Скажу больше: я до сих пор не имею понятия, каким образом мы узнавали, когда именно наступал праздник, живя вне всякой связи с еврейским календарем. Может, это было сродни инстинкту. Как-то в Бней-Браке познакомился со старым евреем, внуком кантониста – так называли тех, кого насильно «забривали» в царскую армию, – и услышал от него такую историю.
– Многие специально калечили детей, чтобы они не подлежали призыву. Но родители моего деда, конечно, на такое не решились, и он очутился в русской армии. Оказавшись в казарме, эти дети пытались соблюдать еврейские традиции, но их за это жестоко избивали, причем кнуты зачастую делали из ремешков их тфилин, – вспоминал он эту историю со слов деда. – Тела несчастных мальчишек были в шрамах от побоев, некоторых забивали до смерти.

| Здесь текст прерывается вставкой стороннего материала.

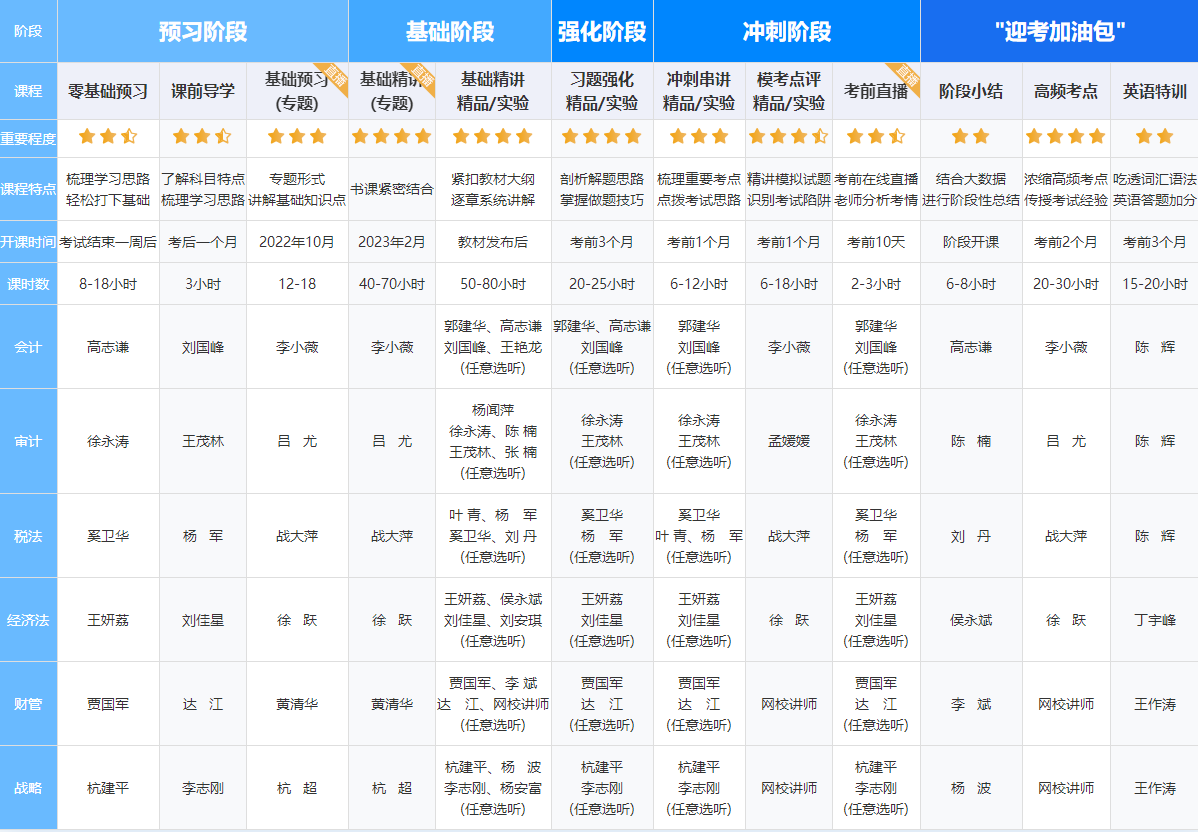Click the two-star rating under 英语特训
Screen dimensions: 1198x832
(x=1154, y=137)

Внешне они, повзрослев, мало чем отличались от других русских солдат, но все же пытались соблюдать хоть какие-то еврейские традиции, и в итоге в некоторых полках для них были даже устроены синагоги. Но однажды мой дед с товарищами оказался на осенние праздники в каком-то местечке, и решили они на Симхат Тора пойти в обычную местную синагогу, чтобы потанцевать со свитками Торы, – продолжил рассказ мой собеседник. – Танцевали они, как казаки, мощные и сильные, так что самый тяжелый свиток Торы для них – как пушинка. В какой-то момент дед и его товарищи заметили, что местные евреи их сторонятся: ведь были они в еврейском смысле неучами, иешив не кончавшими, ничего не смыслящими в Талмуде, а многие – так вообще ни во что не верящими. И тогда на кантонистов что-то нашло: стали скидывать они с себя рубахи один за другим прямо в синагоге и танцевать со свитками Торы полуобнаженными, прижимая их к телу. И все, кто был в синагоге, увидели их спины и плечи, исполосованные шрамами. «Может, мы и не соблюдаем, но посмотрите на наши спины – какую страшную цену за нашу верность Б-гу нам пришлось заплатить», – хотели сказать этим они.
Помню, старик на этом месте замолчал, а потом добавил:
– Здесь, в Израиле, очень легко быть религиозным. Но там за то, чтобы просто остаться евреем, порой приходилось платить жуткую цену. И именно этот рассказ деда в итоге определил мое отношение к русскоязычным евреям: то, что вы сохранили свое еврейство – это уже сам по себе подвиг.